Marangoni destaca que o descumprimento das medidas protetivas agrava a vulnerabilidade das vítimas
A Comissão de Constituição e Justiça e de Cidadania da Câmara dos Deputados aprovou nesta terça-feira (17) um projeto de lei que determina prisão preventiva para quem viola medidas cautelares relacionadas à violência doméstica ou familiar contra mulheres, crianças, adolescentes, idosos, pessoas com deficiência ou enfermos. A proposta agora segue para votação no Plenário.
De acordo com o texto, a prisão substituirá a medida cautelar em casos de descumprimento da tornozeleira eletrônica ou da ordem judicial de manter distância da vítima. Essa alteração envolve modificações no Código de Processo Penal e na Lei de Execução Penal.
Por recomendação do relator, deputado Marangoni (União-SP), a comissão aprovou o substitutivo da Comissão de Segurança Pública e Combate ao Crime Organizado para o Projeto de Lei 5125/23, originalmente apresentado pelo deputado Aureo Ribeiro (Solidariedade-RJ).
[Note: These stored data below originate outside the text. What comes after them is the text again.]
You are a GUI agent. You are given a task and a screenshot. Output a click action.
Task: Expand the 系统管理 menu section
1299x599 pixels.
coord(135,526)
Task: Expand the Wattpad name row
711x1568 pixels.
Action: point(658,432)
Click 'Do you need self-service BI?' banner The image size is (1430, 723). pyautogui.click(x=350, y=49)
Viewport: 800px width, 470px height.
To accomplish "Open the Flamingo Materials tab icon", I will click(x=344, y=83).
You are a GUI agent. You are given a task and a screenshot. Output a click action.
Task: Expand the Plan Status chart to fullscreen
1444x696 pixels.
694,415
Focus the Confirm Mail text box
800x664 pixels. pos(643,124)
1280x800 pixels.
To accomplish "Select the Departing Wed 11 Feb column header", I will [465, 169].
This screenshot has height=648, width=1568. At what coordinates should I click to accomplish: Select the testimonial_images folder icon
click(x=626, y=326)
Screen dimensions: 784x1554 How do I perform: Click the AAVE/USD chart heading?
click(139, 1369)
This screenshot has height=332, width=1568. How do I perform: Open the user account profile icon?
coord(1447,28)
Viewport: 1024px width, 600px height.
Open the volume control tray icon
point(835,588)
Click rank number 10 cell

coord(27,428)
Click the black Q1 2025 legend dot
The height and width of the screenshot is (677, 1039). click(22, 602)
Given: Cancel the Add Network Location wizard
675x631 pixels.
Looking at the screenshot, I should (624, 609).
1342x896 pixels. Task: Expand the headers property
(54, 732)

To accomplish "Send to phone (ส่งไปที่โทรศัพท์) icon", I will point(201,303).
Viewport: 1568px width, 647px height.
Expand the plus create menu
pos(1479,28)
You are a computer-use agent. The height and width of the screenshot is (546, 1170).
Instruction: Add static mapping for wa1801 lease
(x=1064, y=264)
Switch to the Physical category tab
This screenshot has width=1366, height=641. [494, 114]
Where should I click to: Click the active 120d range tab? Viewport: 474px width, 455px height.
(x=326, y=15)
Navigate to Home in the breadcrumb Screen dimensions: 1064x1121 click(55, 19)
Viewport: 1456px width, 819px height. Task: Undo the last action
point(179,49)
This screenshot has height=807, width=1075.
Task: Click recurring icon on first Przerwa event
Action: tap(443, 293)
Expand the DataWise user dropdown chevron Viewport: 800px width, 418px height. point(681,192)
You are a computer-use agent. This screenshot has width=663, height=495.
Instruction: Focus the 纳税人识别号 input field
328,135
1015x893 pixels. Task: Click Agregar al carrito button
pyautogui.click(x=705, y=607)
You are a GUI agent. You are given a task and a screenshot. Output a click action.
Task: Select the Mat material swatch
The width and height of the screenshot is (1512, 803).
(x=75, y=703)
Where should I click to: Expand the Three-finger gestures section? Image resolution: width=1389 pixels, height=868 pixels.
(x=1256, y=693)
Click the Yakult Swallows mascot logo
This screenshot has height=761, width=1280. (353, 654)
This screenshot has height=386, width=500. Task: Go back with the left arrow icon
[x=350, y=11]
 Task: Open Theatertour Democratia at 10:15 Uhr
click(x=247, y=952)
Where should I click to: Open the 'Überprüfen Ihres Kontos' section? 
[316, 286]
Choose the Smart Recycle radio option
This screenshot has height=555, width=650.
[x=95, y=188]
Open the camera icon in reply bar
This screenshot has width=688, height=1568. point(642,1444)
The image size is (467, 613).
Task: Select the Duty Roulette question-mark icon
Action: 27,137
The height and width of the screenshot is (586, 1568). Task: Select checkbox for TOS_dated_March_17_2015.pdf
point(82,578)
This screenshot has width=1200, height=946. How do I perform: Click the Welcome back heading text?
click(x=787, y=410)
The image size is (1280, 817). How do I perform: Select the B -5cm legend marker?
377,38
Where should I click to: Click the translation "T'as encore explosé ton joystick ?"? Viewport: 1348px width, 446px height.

O substitutivo visa corrigir apenas aspectos técnicos da legislação.
Marangoni ressaltou que a desobediência às medidas cautelares coloca as vítimas em situação de ameaça constante, configurando uma revitimização ao comprometer sua integridade física e psicológica.
Na justificativa do projeto, Aureo Ribeiro mencionou diversos casos em que medidas protetivas são instauradas, mas não respeitadas, aumentando o risco para as vítimas.